» **Task brief**
The entries below are to be printed again word for word.

[Records drawn from a dataset]
####################

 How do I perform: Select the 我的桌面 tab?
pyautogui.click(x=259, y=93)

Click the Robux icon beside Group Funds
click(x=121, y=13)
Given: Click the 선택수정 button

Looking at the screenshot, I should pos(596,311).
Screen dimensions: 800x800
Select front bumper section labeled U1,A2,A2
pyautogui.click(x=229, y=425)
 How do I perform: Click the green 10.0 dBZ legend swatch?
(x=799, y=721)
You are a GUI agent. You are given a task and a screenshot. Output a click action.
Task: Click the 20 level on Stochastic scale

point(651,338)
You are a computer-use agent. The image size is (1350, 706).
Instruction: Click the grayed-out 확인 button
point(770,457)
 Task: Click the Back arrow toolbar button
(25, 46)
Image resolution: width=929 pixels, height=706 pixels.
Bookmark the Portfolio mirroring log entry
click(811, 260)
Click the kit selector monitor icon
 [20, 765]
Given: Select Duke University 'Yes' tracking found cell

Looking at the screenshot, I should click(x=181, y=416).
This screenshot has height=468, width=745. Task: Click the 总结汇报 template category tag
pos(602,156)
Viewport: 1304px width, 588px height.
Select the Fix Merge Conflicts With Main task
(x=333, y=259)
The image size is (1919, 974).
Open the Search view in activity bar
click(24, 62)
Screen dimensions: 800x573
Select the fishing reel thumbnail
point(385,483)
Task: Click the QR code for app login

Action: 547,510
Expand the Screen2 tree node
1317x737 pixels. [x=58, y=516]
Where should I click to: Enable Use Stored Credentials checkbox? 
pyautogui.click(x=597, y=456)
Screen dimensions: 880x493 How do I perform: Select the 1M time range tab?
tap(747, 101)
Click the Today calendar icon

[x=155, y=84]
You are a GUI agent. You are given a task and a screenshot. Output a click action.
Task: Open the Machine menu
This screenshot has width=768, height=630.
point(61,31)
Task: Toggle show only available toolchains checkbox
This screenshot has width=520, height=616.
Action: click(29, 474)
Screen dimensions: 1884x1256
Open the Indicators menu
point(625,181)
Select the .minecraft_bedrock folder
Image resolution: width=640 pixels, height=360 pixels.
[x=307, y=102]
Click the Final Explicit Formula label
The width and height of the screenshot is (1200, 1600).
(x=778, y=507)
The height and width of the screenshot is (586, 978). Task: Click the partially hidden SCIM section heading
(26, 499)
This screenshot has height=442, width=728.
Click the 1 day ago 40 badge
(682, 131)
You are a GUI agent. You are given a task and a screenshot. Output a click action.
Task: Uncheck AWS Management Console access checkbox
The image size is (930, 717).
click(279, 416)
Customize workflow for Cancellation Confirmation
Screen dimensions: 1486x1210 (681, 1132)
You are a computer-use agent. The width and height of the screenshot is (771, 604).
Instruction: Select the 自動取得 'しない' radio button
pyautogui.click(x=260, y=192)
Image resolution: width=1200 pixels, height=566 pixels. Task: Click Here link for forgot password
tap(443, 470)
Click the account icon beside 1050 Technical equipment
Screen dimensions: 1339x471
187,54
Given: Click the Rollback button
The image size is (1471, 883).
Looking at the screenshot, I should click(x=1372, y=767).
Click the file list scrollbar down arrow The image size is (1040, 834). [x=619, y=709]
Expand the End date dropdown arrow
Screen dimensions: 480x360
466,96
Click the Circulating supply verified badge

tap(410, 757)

####################

» **Written solution**
 How do I perform: Select the 我的桌面 tab?
pyautogui.click(x=259, y=93)

Click the Robux icon beside Group Funds
click(x=121, y=13)
Given: Click the 선택수정 button

Looking at the screenshot, I should pos(596,311).
Screen dimensions: 800x800
Select front bumper section labeled U1,A2,A2
pyautogui.click(x=229, y=425)
 How do I perform: Click the green 10.0 dBZ legend swatch?
(x=799, y=721)
You are a GUI agent. You are given a task and a screenshot. Output a click action.
Task: Click the 20 level on Stochastic scale

point(651,338)
You are a computer-use agent. The image size is (1350, 706).
Instruction: Click the grayed-out 확인 button
point(770,457)
 Task: Click the Back arrow toolbar button
(25, 46)
Image resolution: width=929 pixels, height=706 pixels.
Bookmark the Portfolio mirroring log entry
click(811, 260)
Click the kit selector monitor icon
 [20, 765]
Given: Select Duke University 'Yes' tracking found cell

Looking at the screenshot, I should click(x=181, y=416).
This screenshot has height=468, width=745. Task: Click the 总结汇报 template category tag
pos(602,156)
Viewport: 1304px width, 588px height.
Select the Fix Merge Conflicts With Main task
(x=333, y=259)
The image size is (1919, 974).
Open the Search view in activity bar
click(24, 62)
Screen dimensions: 800x573
Select the fishing reel thumbnail
point(385,483)
Task: Click the QR code for app login

Action: 547,510
Expand the Screen2 tree node
1317x737 pixels. [x=58, y=516]
Where should I click to: Enable Use Stored Credentials checkbox? 
pyautogui.click(x=597, y=456)
Screen dimensions: 880x493 How do I perform: Select the 1M time range tab?
tap(747, 101)
Click the Today calendar icon

[x=155, y=84]
You are a GUI agent. You are given a task and a screenshot. Output a click action.
Task: Open the Machine menu
This screenshot has width=768, height=630.
point(61,31)
Task: Toggle show only available toolchains checkbox
This screenshot has width=520, height=616.
Action: click(29, 474)
Screen dimensions: 1884x1256
Open the Indicators menu
point(625,181)
Select the .minecraft_bedrock folder
Image resolution: width=640 pixels, height=360 pixels.
[x=307, y=102]
Click the Final Explicit Formula label
The width and height of the screenshot is (1200, 1600).
(x=778, y=507)
The height and width of the screenshot is (586, 978). Task: Click the partially hidden SCIM section heading
(26, 499)
This screenshot has height=442, width=728.
Click the 1 day ago 40 badge
(682, 131)
You are a GUI agent. You are given a task and a screenshot. Output a click action.
Task: Uncheck AWS Management Console access checkbox
The image size is (930, 717).
click(279, 416)
Customize workflow for Cancellation Confirmation
Screen dimensions: 1486x1210 (681, 1132)
You are a computer-use agent. The width and height of the screenshot is (771, 604).
Instruction: Select the 自動取得 'しない' radio button
pyautogui.click(x=260, y=192)
Image resolution: width=1200 pixels, height=566 pixels. Task: Click Here link for forgot password
tap(443, 470)
Click the account icon beside 1050 Technical equipment
Screen dimensions: 1339x471
187,54
Given: Click the Rollback button
The image size is (1471, 883).
Looking at the screenshot, I should click(x=1372, y=767).
Click the file list scrollbar down arrow The image size is (1040, 834). [x=619, y=709]
Expand the End date dropdown arrow
Screen dimensions: 480x360
466,96
Click the Circulating supply verified badge

tap(410, 757)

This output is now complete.